Consumers are now used to this cavalcade of minorly-altered products. As a friend says, “if you are going to get a snack to eat, it should be fun. And nothing is more fun than a new product.” I can understand that logic. If consumers are happy to have chaotic product options, this system may skillfully appease consumer curiosity, but the ultimate buyers may not be the largest driver of the proliferation speed. That is to say, they are passively accepting the system as is, but not directly pushing companies towards faster and faster unveiling of new products.
Porter et. al also look at apparel, which has a similar manufacture/distribution pattern with chocolate: The major firms make large product lines that change constantly in order to win department store space. The “Onward Way” system of distribution, started by Onward Kashiyama in the 1970s, reduces risk for department stores by selling clothing on consignment (86). This means full returns, no discounting or “50%-off sales,” and department store expectations for constantly changing product. These too would lead to fast pace changes in order to correspond to retailer needs, and consumers would grow accustom to the speed without specifically demanding it.
In terms of dry goods, short-term product success does not seem to have an immediate impact on the next lineup. Whether something sells or not, it disappears. And we hardly know whether something went away a home-run king or a strike-out — especially without seeing the losing team on the Reduced rack. If anything, huge product success would actually slow down the process, as producers would rush in to make more shipments of a hit good and hold back new products for a later date.
Compare this to the culture industry, where low sales are a sign of artistic failure, where ranking charts and box office numbers publicly announce winners and losers, where critics and writers comment upon flops and hits, where artists’ creative freedom and career prospects are determined by current success. When the Japanese music industry lost one-third of its value in five years, trends halted to a stop: new artists aren’t being launched to market and even the new artists with moderate sales look like failures compared to their big brothers and sisters. Here bad business slows down trends.

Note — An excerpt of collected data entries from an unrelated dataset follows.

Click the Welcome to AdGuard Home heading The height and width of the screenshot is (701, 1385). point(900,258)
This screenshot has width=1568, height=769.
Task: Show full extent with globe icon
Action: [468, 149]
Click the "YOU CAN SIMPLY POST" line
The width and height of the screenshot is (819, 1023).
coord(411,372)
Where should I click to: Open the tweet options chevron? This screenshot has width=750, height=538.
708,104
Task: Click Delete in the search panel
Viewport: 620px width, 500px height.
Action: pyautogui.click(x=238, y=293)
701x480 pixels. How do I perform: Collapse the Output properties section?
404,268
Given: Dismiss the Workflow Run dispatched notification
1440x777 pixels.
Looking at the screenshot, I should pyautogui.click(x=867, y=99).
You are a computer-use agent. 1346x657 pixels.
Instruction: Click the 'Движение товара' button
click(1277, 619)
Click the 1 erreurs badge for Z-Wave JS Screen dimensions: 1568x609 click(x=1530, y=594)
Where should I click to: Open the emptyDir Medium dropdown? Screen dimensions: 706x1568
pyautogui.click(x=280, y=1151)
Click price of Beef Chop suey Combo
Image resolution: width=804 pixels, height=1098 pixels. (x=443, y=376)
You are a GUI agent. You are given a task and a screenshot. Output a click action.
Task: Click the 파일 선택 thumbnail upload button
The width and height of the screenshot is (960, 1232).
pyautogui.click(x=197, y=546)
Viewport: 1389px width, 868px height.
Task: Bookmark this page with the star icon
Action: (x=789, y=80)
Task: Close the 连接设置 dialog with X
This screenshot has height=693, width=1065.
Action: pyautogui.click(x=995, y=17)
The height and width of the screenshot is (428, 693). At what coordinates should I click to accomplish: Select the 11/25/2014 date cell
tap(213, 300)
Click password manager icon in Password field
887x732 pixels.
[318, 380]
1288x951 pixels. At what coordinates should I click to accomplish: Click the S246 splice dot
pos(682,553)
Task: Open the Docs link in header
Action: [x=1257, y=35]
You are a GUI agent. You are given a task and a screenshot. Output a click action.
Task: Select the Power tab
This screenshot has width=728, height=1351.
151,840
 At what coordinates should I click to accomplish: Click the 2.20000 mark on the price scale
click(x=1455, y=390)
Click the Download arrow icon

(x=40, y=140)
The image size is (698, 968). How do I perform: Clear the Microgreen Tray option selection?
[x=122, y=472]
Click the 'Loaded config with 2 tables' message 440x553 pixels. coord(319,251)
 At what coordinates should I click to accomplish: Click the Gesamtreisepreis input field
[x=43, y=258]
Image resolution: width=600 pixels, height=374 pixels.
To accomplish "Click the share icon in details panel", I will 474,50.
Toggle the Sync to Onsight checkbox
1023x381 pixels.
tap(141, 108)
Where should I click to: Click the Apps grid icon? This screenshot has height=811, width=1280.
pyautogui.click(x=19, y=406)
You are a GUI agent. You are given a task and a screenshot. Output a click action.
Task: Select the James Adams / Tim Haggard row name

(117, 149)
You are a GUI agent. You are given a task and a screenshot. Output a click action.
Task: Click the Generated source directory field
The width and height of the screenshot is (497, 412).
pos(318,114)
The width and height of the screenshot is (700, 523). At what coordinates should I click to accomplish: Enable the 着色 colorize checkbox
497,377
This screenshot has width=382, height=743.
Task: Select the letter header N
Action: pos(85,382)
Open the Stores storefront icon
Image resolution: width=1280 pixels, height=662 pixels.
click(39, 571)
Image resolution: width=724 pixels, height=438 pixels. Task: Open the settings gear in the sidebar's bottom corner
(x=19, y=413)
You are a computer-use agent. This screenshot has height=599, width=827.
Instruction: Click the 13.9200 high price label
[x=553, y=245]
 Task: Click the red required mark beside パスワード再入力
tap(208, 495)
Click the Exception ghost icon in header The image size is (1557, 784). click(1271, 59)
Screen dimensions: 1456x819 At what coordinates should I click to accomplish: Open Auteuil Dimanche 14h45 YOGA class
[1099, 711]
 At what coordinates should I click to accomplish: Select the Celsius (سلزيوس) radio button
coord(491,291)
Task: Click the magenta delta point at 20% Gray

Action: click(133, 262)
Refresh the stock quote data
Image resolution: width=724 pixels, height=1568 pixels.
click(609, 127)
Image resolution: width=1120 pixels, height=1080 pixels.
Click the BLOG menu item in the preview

Product proliferation in foods, however, will probably move on despite market size or consumer tastes, because retail and distribution pressures require a constant flood of new products to secure limited shelf space. Porter recommends that Morinaga and Meiji narrow their product lines according to an actual marketing strategy targeting specific users, but I am not sure anyone is taking that advice. Whether product-line-limiting Western-management becomes widespread or things continue to move at a lightning pace, horde your Glico Caramel Cream — for you never know what tomorrow holds.
(Does it not sound so much cooler to state “the super-techno cyberpunk Shinto Japanese like speed” as a reason for high-paced product proliferation rather than explaining the upstream pressures of distribution and retail organization? I find “distribution” to be one of the most boring words in the English language. 流通 is equally dry in Japanese.)